*Work instruction*
Would you write out, word for word, each line of the records below from the top through the one holding "Given: Click the 5616.21 price readout"?
────────────────────
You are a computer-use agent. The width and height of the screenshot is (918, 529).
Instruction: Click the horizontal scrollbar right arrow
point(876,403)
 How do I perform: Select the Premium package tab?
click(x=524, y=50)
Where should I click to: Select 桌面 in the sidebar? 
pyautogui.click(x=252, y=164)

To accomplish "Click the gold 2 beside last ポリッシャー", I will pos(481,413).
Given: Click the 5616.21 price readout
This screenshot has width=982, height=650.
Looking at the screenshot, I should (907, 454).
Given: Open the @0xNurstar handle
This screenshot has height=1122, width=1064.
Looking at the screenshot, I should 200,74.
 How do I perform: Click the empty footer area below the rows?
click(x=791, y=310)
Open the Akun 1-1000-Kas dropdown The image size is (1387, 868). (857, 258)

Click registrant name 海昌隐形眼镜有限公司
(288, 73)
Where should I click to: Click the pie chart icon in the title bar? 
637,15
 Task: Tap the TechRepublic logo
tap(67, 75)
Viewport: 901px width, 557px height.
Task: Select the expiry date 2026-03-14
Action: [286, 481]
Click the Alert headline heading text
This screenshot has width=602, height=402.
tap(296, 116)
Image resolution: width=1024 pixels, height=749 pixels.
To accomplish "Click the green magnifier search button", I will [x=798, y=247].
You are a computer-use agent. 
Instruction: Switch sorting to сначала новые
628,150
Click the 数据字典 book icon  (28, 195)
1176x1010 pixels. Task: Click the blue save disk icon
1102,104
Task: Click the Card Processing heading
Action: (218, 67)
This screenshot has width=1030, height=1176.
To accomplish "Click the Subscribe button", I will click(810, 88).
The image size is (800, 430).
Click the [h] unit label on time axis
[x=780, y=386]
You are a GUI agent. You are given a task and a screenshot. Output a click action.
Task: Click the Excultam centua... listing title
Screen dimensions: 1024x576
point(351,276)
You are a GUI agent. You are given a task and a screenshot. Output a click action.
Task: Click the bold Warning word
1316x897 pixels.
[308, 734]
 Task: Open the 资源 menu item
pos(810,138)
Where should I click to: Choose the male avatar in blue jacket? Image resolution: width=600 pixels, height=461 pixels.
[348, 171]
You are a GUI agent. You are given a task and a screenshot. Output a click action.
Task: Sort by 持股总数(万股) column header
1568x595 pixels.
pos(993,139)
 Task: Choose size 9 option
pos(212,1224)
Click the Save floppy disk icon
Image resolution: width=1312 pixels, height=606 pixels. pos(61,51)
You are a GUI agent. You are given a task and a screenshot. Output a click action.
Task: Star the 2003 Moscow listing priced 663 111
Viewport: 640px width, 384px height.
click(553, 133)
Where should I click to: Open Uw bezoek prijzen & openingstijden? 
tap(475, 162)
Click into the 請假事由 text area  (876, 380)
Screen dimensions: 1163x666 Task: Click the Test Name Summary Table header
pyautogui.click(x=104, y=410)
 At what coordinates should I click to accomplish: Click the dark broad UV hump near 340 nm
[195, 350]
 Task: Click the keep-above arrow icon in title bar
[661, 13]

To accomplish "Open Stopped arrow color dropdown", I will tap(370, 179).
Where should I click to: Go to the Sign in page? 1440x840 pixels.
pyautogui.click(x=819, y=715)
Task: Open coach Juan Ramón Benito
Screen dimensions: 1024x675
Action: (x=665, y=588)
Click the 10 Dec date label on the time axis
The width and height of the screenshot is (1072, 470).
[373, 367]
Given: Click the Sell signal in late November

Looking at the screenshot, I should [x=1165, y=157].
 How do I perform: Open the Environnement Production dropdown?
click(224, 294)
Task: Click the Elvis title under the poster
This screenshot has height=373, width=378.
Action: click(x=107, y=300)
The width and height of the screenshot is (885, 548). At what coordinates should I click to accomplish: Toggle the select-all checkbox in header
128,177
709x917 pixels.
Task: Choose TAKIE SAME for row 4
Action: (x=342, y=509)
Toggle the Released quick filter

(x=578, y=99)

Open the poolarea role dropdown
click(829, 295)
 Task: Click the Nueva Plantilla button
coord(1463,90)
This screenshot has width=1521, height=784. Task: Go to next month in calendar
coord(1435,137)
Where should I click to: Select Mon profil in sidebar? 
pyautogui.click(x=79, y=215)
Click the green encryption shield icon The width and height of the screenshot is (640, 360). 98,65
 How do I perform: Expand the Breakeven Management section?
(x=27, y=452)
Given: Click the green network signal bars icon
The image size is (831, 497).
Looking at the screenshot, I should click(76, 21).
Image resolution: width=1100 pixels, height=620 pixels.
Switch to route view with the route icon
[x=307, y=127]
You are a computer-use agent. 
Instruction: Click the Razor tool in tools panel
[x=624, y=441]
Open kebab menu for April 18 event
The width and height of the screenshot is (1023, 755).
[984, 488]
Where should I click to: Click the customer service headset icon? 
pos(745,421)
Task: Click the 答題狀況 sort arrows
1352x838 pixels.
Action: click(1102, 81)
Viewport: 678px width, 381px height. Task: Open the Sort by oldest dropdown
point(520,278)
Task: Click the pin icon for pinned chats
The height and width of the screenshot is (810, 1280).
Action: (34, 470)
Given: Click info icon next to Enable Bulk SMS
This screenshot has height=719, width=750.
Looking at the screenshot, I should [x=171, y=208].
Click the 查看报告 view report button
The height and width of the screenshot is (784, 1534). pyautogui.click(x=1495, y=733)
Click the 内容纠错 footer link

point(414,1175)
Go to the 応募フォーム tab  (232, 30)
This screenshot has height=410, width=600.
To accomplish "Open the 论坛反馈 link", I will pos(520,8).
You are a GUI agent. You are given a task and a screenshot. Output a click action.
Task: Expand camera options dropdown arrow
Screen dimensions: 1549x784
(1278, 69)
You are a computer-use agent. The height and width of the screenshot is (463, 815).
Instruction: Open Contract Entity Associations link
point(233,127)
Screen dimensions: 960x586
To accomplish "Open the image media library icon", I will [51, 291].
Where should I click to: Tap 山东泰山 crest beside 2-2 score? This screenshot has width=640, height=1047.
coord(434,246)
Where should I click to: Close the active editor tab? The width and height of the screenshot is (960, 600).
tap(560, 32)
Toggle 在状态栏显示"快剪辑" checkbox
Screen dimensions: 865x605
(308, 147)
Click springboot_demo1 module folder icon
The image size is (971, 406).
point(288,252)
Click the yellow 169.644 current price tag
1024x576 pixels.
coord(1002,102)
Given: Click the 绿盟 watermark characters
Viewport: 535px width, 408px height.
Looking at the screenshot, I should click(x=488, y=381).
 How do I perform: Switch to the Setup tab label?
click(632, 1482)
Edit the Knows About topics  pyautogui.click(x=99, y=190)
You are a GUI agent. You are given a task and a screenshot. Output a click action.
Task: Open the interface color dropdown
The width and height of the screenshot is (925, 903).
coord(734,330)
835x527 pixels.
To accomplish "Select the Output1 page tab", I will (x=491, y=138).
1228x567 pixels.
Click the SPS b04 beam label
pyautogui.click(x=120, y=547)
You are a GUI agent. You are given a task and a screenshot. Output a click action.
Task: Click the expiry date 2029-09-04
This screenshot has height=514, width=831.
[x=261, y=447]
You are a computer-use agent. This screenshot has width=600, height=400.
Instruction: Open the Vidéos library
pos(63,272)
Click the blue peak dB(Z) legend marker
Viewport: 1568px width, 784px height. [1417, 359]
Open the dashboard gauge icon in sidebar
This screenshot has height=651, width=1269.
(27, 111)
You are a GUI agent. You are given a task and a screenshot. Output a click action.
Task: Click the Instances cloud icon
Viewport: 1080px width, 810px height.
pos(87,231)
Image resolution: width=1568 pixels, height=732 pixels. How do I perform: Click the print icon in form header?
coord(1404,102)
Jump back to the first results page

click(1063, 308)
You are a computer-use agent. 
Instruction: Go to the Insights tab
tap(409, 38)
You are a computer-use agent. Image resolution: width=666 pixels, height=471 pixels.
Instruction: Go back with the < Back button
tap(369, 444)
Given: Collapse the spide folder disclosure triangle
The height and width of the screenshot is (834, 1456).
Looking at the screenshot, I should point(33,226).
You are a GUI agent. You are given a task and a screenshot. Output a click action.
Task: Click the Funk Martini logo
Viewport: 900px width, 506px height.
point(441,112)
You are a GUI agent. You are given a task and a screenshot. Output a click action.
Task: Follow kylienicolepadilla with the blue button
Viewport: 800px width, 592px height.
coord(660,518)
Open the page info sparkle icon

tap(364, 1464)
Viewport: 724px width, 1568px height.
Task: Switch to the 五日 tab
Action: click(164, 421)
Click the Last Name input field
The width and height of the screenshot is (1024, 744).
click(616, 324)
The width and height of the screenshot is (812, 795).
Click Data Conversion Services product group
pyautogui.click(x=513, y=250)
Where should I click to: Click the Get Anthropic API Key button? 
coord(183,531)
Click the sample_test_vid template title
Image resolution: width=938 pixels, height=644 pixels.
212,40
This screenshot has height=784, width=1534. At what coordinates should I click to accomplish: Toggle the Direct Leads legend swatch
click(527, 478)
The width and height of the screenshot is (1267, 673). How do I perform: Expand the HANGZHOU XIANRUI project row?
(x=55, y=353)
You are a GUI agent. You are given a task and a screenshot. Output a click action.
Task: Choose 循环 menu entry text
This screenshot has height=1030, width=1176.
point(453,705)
────────────────────
*Solution to the problem*
You are a computer-use agent. The width and height of the screenshot is (918, 529).
Instruction: Click the horizontal scrollbar right arrow
point(876,403)
 How do I perform: Select the Premium package tab?
click(x=524, y=50)
Where should I click to: Select 桌面 in the sidebar? 
pyautogui.click(x=252, y=164)

To accomplish "Click the gold 2 beside last ポリッシャー", I will pos(481,413).
Given: Click the 5616.21 price readout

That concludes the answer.